WRITTEN REQUEST: Recast the entry lines from the one containing "Mark the red arrow beside Salinity" through the one containing "Action: [x=17, y=19]", both included, as a JSON list of strings with one string per line. Skip blank lines and leave out the pictures.

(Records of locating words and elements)
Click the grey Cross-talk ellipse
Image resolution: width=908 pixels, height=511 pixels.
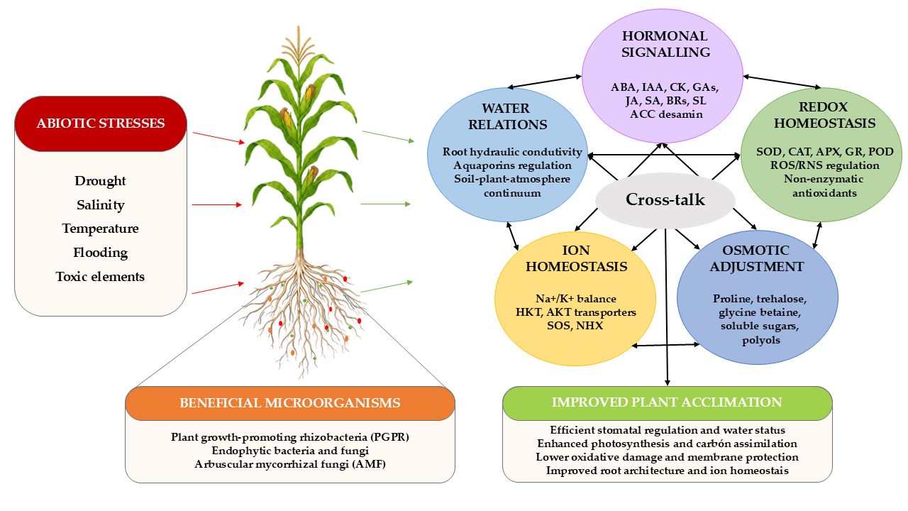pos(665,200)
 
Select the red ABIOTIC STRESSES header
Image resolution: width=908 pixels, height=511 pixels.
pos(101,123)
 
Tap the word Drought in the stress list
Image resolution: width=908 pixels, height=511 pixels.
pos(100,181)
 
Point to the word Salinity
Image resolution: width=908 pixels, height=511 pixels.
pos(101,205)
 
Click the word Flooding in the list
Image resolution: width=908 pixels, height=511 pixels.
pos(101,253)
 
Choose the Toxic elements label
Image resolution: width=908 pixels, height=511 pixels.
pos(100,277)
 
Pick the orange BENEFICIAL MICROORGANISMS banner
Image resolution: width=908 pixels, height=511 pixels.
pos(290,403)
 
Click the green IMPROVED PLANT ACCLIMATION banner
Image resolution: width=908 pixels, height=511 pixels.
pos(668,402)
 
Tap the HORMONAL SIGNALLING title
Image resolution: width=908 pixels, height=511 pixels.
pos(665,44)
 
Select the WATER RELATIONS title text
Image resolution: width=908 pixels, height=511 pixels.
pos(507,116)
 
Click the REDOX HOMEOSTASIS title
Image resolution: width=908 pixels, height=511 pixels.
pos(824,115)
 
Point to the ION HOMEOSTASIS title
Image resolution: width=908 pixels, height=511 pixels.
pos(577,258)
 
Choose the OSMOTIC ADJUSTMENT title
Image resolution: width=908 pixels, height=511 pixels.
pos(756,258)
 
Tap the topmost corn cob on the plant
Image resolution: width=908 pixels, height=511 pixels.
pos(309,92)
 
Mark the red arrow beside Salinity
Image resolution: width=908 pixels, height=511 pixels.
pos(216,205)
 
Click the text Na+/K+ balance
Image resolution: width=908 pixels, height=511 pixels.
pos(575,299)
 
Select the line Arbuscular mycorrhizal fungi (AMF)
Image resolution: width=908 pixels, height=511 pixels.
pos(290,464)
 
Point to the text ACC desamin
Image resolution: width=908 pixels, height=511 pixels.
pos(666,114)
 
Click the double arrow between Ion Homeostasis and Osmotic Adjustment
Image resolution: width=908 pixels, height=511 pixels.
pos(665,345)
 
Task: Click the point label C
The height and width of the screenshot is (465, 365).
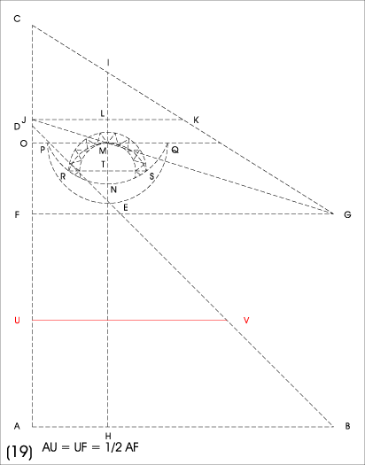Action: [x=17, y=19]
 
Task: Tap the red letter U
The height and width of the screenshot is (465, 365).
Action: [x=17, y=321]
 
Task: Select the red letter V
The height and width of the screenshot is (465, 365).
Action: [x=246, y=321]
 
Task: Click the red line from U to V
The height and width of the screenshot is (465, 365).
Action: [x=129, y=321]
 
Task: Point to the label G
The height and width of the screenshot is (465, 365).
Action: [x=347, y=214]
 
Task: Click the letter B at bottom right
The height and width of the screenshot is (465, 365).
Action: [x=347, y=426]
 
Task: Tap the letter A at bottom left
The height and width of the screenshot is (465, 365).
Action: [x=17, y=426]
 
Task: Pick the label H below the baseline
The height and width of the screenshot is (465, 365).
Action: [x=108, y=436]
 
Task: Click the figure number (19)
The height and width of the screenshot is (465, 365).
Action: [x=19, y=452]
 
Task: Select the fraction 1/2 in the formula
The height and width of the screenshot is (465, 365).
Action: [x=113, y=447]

FULL ANSWER:
[
  "Mark the red arrow beside Salinity",
  "Image resolution: width=908 pixels, height=511 pixels.",
  "pos(216,205)",
  "Click the text Na+/K+ balance",
  "Image resolution: width=908 pixels, height=511 pixels.",
  "pos(575,299)",
  "Select the line Arbuscular mycorrhizal fungi (AMF)",
  "Image resolution: width=908 pixels, height=511 pixels.",
  "pos(290,464)",
  "Point to the text ACC desamin",
  "Image resolution: width=908 pixels, height=511 pixels.",
  "pos(666,114)",
  "Click the double arrow between Ion Homeostasis and Osmotic Adjustment",
  "Image resolution: width=908 pixels, height=511 pixels.",
  "pos(665,345)",
  "Task: Click the point label C",
  "The height and width of the screenshot is (465, 365).",
  "Action: [x=17, y=19]"
]